(Beginning of Data)
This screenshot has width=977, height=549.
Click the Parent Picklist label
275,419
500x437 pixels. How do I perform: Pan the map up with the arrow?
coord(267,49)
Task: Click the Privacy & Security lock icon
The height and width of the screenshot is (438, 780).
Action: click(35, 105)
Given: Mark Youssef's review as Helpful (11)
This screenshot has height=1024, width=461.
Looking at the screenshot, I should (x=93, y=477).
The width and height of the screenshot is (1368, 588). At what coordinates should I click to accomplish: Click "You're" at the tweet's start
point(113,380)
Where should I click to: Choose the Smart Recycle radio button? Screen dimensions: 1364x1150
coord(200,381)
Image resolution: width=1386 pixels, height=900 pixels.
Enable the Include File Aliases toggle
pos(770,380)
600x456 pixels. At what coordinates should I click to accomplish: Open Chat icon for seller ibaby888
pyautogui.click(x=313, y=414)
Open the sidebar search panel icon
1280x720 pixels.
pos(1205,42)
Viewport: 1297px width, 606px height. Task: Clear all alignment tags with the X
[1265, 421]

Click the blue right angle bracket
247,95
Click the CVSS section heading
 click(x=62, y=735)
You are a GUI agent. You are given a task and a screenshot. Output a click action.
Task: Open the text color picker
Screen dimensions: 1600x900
(End of Data)
#### [Required action]
Without omitting any record, transcribe the data exactly.

#### [The completed task]
This screenshot has width=977, height=549.
Click the Parent Picklist label
275,419
500x437 pixels. How do I perform: Pan the map up with the arrow?
coord(267,49)
Task: Click the Privacy & Security lock icon
The height and width of the screenshot is (438, 780).
Action: click(35, 105)
Given: Mark Youssef's review as Helpful (11)
This screenshot has height=1024, width=461.
Looking at the screenshot, I should (x=93, y=477).
The width and height of the screenshot is (1368, 588). At what coordinates should I click to accomplish: Click "You're" at the tweet's start
point(113,380)
Where should I click to: Choose the Smart Recycle radio button? Screen dimensions: 1364x1150
coord(200,381)
Image resolution: width=1386 pixels, height=900 pixels.
Enable the Include File Aliases toggle
pos(770,380)
600x456 pixels. At what coordinates should I click to accomplish: Open Chat icon for seller ibaby888
pyautogui.click(x=313, y=414)
Open the sidebar search panel icon
1280x720 pixels.
pos(1205,42)
Viewport: 1297px width, 606px height. Task: Clear all alignment tags with the X
[1265, 421]

Click the blue right angle bracket
247,95
Click the CVSS section heading
 click(x=62, y=735)
You are a GUI agent. You are given a task and a screenshot. Output a click action.
Task: Open the text color picker
Screen dimensions: 1600x900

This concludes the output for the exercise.